▶ **EXERCISE PROMPT**:
The answer is to be an exact copy of the lines below running from the line with "The height and width of the screenshot is (400, 800)." down to the line with "Task: Click the criteria row number 3 circle", both ends included, and nothing more.

======

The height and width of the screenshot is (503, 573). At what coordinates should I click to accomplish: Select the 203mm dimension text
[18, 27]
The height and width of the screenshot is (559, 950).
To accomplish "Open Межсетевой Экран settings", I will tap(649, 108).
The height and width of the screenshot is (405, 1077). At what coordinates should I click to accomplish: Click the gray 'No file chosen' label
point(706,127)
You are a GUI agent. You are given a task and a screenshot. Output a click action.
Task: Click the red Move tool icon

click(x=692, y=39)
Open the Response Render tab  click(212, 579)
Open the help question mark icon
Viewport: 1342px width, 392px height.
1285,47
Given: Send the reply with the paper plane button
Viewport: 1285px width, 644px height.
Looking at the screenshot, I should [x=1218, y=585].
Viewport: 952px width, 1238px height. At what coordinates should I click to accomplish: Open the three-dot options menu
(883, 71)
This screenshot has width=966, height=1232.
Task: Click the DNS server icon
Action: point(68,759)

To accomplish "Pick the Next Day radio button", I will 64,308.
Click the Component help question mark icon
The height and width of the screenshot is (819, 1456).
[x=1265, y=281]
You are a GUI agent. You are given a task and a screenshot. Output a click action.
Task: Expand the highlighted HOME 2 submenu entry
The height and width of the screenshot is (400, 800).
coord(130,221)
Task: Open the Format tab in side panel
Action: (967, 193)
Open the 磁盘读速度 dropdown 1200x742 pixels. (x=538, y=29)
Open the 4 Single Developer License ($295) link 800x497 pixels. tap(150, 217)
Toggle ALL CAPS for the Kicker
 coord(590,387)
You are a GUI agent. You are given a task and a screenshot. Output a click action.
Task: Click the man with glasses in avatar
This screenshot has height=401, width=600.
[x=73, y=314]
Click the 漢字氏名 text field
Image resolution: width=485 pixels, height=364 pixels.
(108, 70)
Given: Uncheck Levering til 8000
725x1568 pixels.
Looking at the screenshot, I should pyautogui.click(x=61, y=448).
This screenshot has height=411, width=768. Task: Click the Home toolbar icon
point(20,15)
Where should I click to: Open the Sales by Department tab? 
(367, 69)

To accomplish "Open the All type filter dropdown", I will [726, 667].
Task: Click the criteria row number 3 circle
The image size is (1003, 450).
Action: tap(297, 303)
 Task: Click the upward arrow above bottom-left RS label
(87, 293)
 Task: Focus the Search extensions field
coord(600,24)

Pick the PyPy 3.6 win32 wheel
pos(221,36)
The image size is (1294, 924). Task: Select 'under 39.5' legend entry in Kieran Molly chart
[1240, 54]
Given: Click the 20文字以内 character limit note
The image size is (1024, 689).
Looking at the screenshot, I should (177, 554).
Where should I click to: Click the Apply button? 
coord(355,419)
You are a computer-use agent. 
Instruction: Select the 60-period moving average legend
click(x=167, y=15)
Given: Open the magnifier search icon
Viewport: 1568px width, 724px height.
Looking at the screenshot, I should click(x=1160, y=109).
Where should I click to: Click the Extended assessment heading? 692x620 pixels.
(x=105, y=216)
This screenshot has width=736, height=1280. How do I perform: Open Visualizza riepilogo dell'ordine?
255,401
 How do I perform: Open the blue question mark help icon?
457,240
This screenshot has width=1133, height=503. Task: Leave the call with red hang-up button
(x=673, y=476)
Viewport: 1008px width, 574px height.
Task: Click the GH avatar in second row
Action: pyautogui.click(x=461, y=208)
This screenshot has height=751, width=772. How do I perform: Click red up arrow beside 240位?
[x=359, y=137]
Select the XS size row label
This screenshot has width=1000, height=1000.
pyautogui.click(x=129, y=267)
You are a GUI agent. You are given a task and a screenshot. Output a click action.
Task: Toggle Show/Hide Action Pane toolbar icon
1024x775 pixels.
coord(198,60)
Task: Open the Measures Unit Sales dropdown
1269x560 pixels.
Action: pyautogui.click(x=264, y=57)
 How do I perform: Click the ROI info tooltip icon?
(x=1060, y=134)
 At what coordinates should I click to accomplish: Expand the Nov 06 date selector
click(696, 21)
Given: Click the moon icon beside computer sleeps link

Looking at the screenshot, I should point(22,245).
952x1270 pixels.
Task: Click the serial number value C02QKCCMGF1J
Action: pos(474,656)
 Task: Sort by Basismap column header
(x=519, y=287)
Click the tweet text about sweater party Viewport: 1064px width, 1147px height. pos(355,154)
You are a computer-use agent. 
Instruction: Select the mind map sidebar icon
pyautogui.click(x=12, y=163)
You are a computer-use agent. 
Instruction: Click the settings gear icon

======

▶ **EXERCISE SOLUTION**:
The height and width of the screenshot is (400, 800).
coord(130,221)
Task: Open the Format tab in side panel
Action: (967, 193)
Open the 磁盘读速度 dropdown 1200x742 pixels. (x=538, y=29)
Open the 4 Single Developer License ($295) link 800x497 pixels. tap(150, 217)
Toggle ALL CAPS for the Kicker
 coord(590,387)
You are a GUI agent. You are given a task and a screenshot. Output a click action.
Task: Click the man with glasses in avatar
This screenshot has height=401, width=600.
[x=73, y=314]
Click the 漢字氏名 text field
Image resolution: width=485 pixels, height=364 pixels.
(108, 70)
Given: Uncheck Levering til 8000
725x1568 pixels.
Looking at the screenshot, I should pyautogui.click(x=61, y=448).
This screenshot has height=411, width=768. Task: Click the Home toolbar icon
point(20,15)
Where should I click to: Open the Sales by Department tab? 
(367, 69)

To accomplish "Open the All type filter dropdown", I will [726, 667].
Task: Click the criteria row number 3 circle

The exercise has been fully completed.